Wednesday in Downtown

After our weekend deep freeze and yesterday’s tropical rain, the bright sunshine and 40-something temperatures today convinced me to take a lunchtime walk downtown. My first stop was 200 Central Street which had put on an unauthorized pre-Winterfest light show last night when water infiltrated an underground electrical fixture and caused a series of electrical explosions that needed National Grid and a multi-hour power outage for downtown to fix. Today at noon there were no signs of damage above ground.

Merrimack Canal at Lucy Larcom Park

The next stop was Lucy Larcom Park, the prime venue for this weekend’s Winterfest. Other than a dozen green-colored 55-gallon trash cans and two piles of steel crowd-control fencing that were piled in a corner, there was not much evidence of festival preparations. The light fixtures are clearly evident, mounted at ground level on the canal-side of every other support post for the fence that runs the length of either side of the canal. The surface of the water was frozen which, if it persists until Friday night’s kickoff, will enhance the lightshow.

Walking down Merrimack Street, I grabbed a slice of pizza at what used to be Eileen’s Pizzeria & Grill but is now Fabiano’s Pizzeria & Café. All pizza tastes good to me, so their thin-crust cheese slice fell into that category. Fabiano’s has a fairly elaborate menu, aspiring more to the café than the pizzeria side of its name. It is also open at 8 a.m. for breakfast.

Reaching to corner of John Street, I was disappointed that the long-awaited Hyper-Text Bookstore Café has not yet opened. There is hope, though. Bookshelves filled with books were visible from the sidewalk as were eight or ten café tables on the John Street side. Two people were working inside, too. I’m guessing there’s a push to open in time for this weekend’s Winterfest.

Union National Bank Building on Merrimack St

Further along, the long-vacant Union National Bank building now has a sign that announces “Asian Restaurant Coming Soon.” As someone who made many trips into that building when it was a bank, I recall that it has the upscale ambiance suitable for a fine restaurant, so hopefully its future occupant hits that level and achieves some success.

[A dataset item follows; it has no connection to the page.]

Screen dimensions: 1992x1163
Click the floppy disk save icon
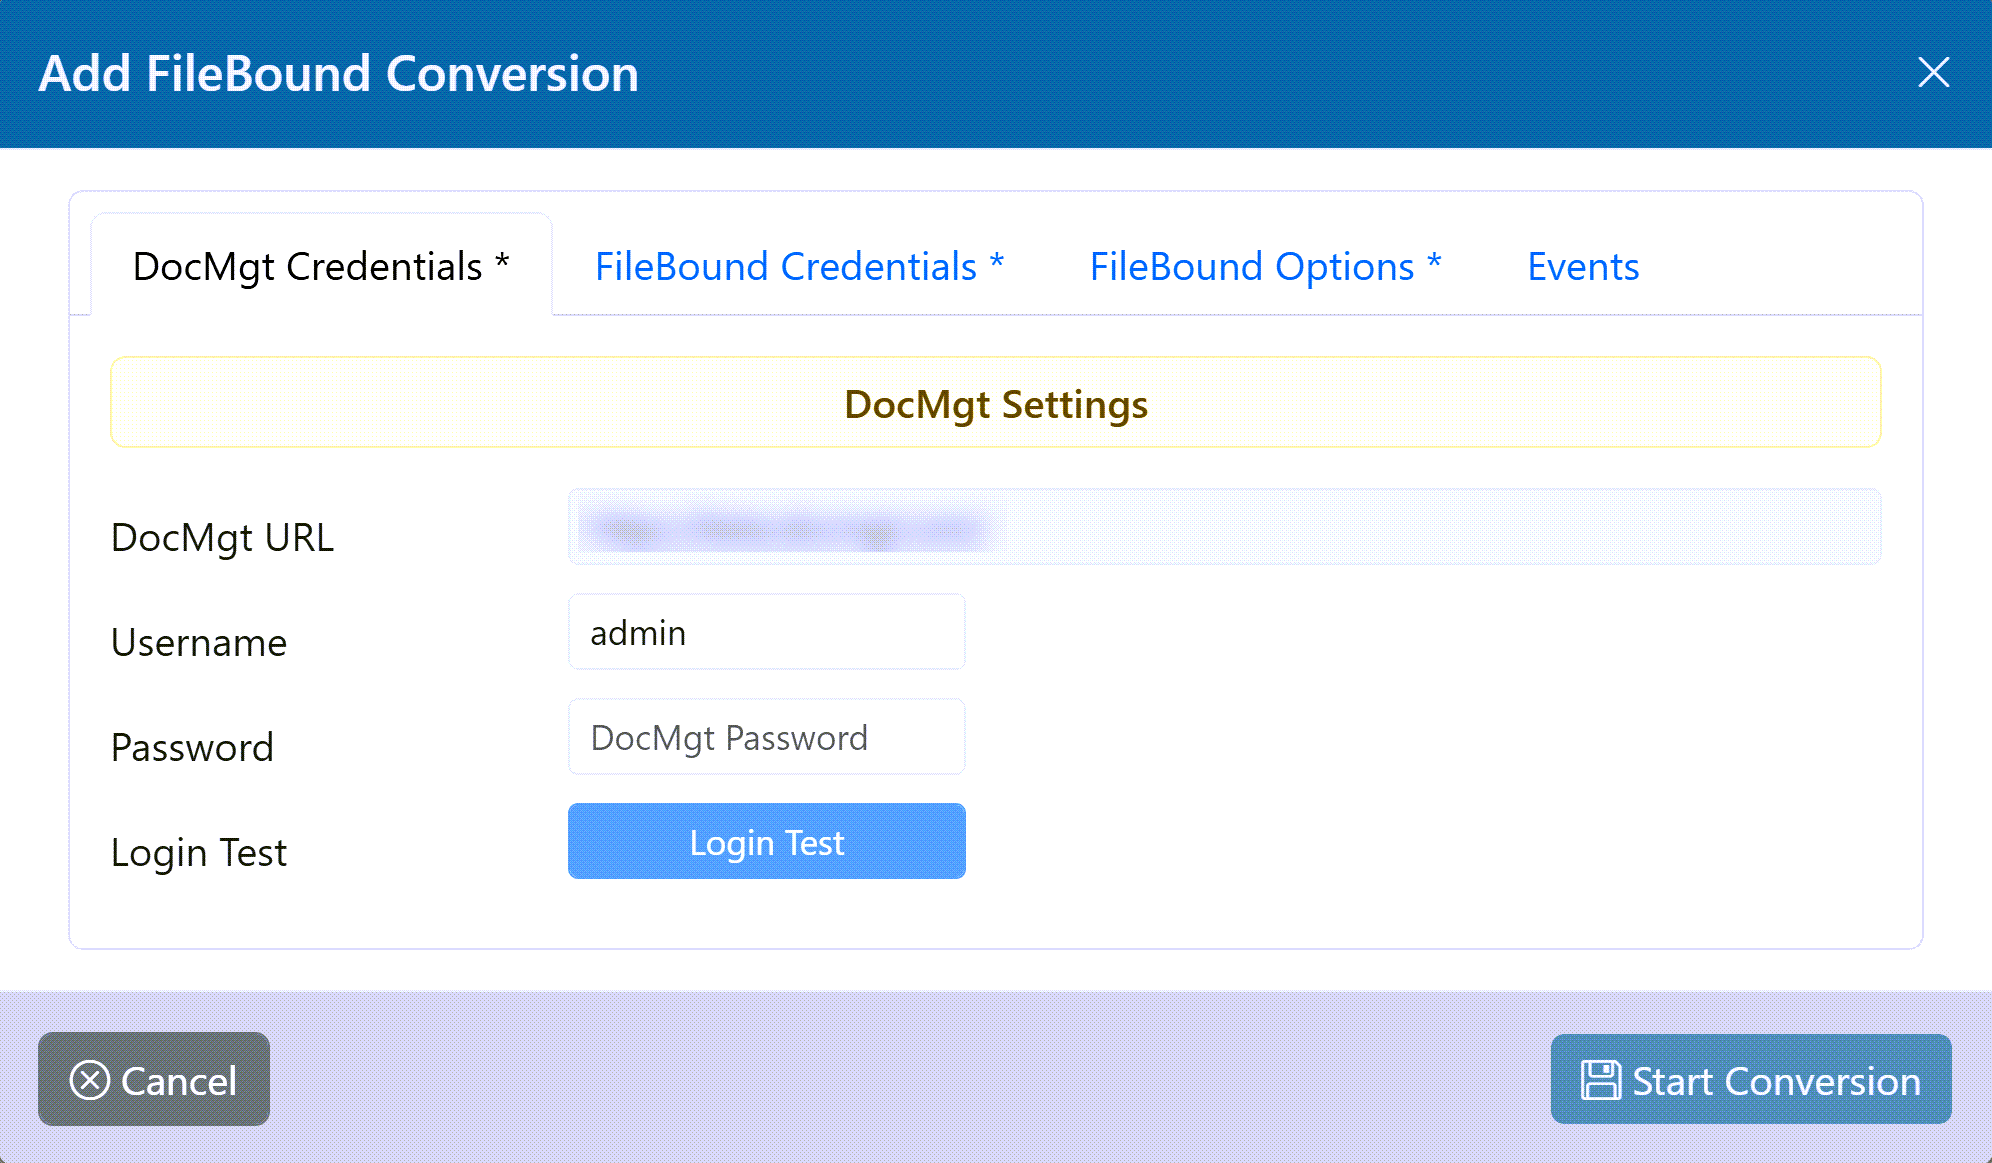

Throughout my circuit of downtown, people I encountered all asked me if I knew why traffic was so bad this morning. By noontime, it seemed more like a busy day in a vibrant downtown than a major traffic jam, but the cars really seemed to back up a few times because of Prescott Street. I’m not sure if that was because of the construction on Bridge Street across the river or from some other cause, but people certainly were annoyed (“It took me 30 minutes to get from Andover Street to Central Street!” was one complaint I heard).

Reading recently that the LRTA’s cell phone app that allows riders to track the whereabouts of buses got me thinking about a similar kind of app that might have some use in the city. I’m thinking something like a traffic congestion app that allows someone who is about to make a trip to or through downtown to log-in and see the state of traffic congestion. Maybe this would cause some people to avoid the trip, but maybe others would find alternate means of transportation (i.e., park on the outskirts of downtown and then walk the rest of the way) and thereby reduce car congestion in that way.

One final comment: many of the downtown intersections that I’ve previously labeled as hazardous to pedestrians – Middlesex and Central and Market/Central/Prescott are two – seemed safer and more rational when crossing today. The attention that the city’s traffic people have paid to pedestrian crossing lights seems to have paid off. I don’t want to sound ungrateful, but maybe now they can focus on Dutton Street and the Lord Overpass.

4 Responses to Wednesday in Downtown

  1. Kevin Fahy says:

    I was attending a Board of Directors meeting at the Open Pantry last night. We were forced to evacuate the building.

  2. Jack A says:

    There is an amazing app that does exactly what you said. It’s called waze. It is a real time crowd sourced platform that shares your current drive with all of its users and vise versa. Since using it I almost never sit in traffic and consistently shave minutes off my drive. As a side note, if the city is investing in cameras through out the city they should put a portion of those funds into analytics. Essentially what that entails is setting aside some computers or tapping into the processing power of cloud computing to analyze each video feed available. With some 50 feeds being captured it is too much for an officer to monitor that much data. Some of the current capabilities being performed by this technology include management of traffic lights, facial recognition, license plate identification, object counting (cars and people), speed tracking and idle time of both people and or objects. All that data can actually notify authorities preemptively to troubles that may turn up. Examples are traffic congestion or even capturing gatherings of opposing groups idling in areas (street fights). If the city does get all these cameras they should make them publicly available and not closed circuit.

  3. Brian says:

    The Waze gps app tells you how long it should take to get to a destination by car.

    In my mind downtown congestion is chronicaly bad, so we should be looking at which neighborhood entry points to upgrade for pedestrians and bikers so NOT driving becomes the better option.

    After that works—repeat.

    People on foot or bike tend to spend money. People driving through DTL don’t. Why does it seem every decision is foremost made with drivers in mind?